Transporte público

Gerardo G. Martín

FIRMAS

El transporte público es uno de los servicios que más preocupan a la ciudadanía, no solo en Vigo. Ahí está el caso de O Val Miñor y O Baixo Miño, que ante la eventualidad de recortes ha sublevado a la población. En Vigo, el descenso de usuarios de Vitrasa, no solo por la reciente huelga, se produce a pesar de la buena práctica de las tarjetas para diversos colectivos que, gracias a la subvención municipal, permiten el uso de los autobuses a un precio notablemente inferior a la tarifa ordinaria. Pero los apoyos a este servicio no se miden solo en dinero, como ha demostrado en estas páginas María Jesús Fuente poniendo de relieve que en no pocas calles humanizadas el ancho del carril destinado al bus es insuficiente. En Sanjurjo Badía, cuando se llevaban a cabo las obras de ensanche de aceras y la consiguiente reducción de la calzada, era un clamor la sospecha de que dos autobuses en distintas direcciones, al cruzarse, lo tendrían muy complicado por lo ajustado de los carriles. Sin duda habrá que ser un iluso para pensar que este defecto se pueda resolver.

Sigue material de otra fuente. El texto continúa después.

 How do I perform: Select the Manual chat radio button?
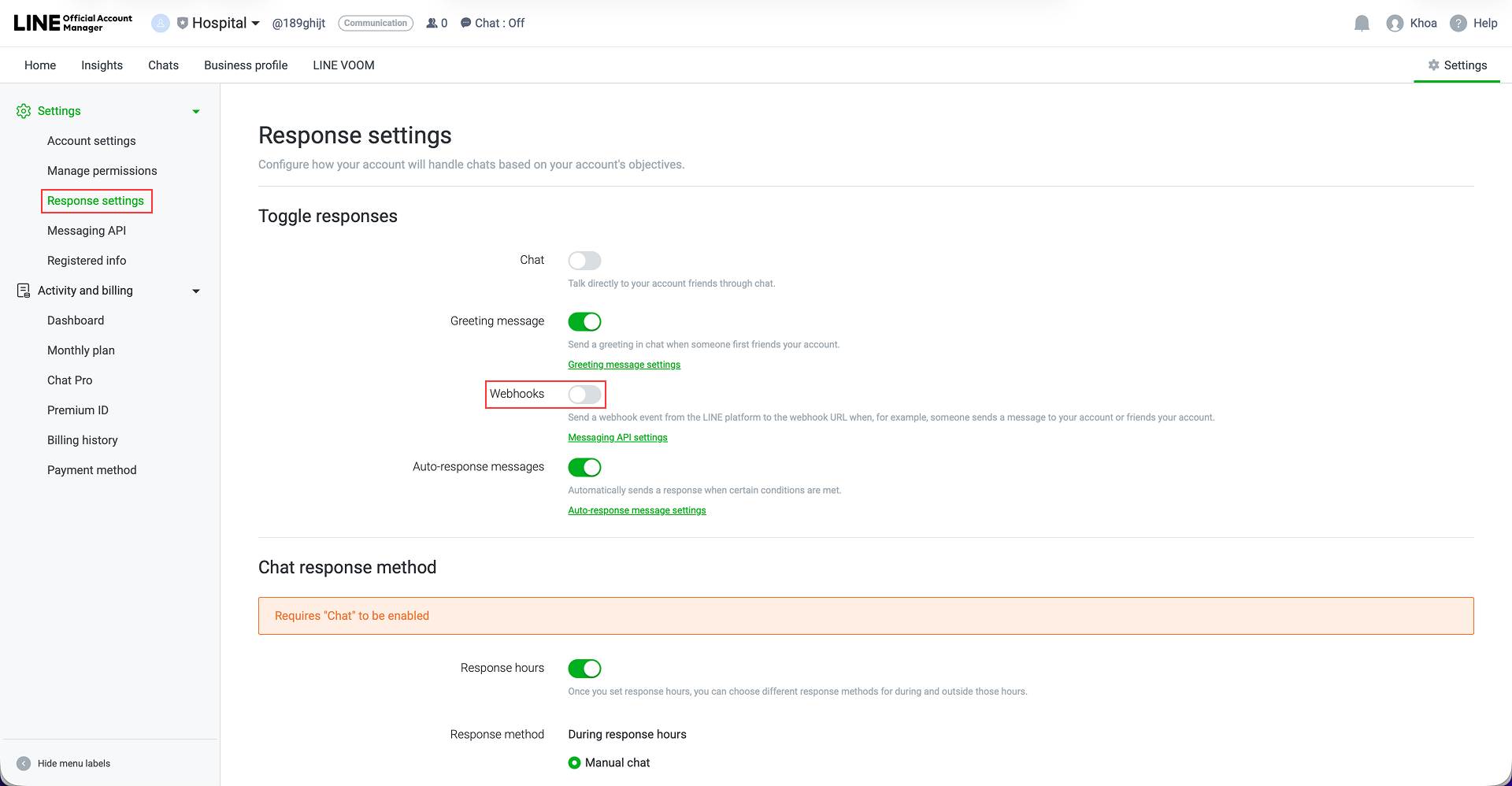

Otros problemas afectan al correcto funcionamiento de la concesionaria viguesa. Cuestiones que no necesitan de inversión sino de voluntad política para resolverlos. Por ejemplo, un recorrido por las paradas de Vitrasa nos descubrirá que la mayoría de los espacios reservados para las mismas están casi permanentemente ocupados por vehículos privados. El carril bus es, en zonas como García Barbón, un aparcamiento más para turismos o furgonetas, caso que se da en menor medida en algunos otros lugares. Y no menos problemático es que en calles de un solo sentido aparquen vehículos a la entrada. Problemas que con algunas dotaciones de policía municipal y grúa tendrían solución y nos favorecerían a todos.